Collected data
________________________________________
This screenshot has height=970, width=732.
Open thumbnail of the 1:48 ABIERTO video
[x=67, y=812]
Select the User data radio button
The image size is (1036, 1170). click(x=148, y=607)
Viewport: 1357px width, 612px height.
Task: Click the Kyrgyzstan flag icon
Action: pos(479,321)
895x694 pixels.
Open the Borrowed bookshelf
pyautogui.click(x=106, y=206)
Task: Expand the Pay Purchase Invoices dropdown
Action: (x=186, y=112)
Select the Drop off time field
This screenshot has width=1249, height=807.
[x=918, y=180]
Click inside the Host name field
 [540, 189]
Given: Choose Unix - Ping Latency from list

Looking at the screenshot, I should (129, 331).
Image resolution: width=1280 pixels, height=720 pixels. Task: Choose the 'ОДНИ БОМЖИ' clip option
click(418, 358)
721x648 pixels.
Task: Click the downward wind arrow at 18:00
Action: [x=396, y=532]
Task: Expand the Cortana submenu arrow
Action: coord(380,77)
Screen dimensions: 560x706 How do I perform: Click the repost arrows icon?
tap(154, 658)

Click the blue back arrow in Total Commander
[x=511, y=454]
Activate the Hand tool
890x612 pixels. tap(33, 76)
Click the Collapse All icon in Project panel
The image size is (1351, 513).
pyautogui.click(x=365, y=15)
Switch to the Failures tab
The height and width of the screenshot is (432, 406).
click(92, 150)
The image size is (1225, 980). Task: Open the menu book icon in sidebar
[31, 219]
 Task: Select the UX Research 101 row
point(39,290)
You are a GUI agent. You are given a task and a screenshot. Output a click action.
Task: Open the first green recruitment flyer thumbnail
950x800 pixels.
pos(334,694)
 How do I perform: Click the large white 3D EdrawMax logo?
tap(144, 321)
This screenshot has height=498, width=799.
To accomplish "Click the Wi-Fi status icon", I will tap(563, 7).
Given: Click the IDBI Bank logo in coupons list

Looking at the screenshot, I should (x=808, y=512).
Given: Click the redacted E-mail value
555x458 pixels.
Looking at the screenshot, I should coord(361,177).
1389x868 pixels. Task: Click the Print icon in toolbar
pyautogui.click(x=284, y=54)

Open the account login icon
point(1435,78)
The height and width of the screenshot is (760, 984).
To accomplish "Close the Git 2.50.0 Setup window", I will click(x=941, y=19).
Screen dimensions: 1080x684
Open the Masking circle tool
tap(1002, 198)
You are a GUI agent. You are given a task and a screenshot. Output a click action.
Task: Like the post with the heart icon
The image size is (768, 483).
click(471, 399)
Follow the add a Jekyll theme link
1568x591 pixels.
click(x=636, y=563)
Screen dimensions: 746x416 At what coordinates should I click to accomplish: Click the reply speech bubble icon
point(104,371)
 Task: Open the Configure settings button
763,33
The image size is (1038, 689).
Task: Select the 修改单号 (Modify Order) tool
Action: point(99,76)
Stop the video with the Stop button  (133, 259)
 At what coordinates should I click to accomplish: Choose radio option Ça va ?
________________________________________
= Exercise objective =
Where a line of the records has the string "will", copy that line.

= Output for this task =
To accomplish "Click the Wi-Fi status icon", I will tap(563, 7).
To accomplish "Close the Git 2.50.0 Setup window", I will click(x=941, y=19).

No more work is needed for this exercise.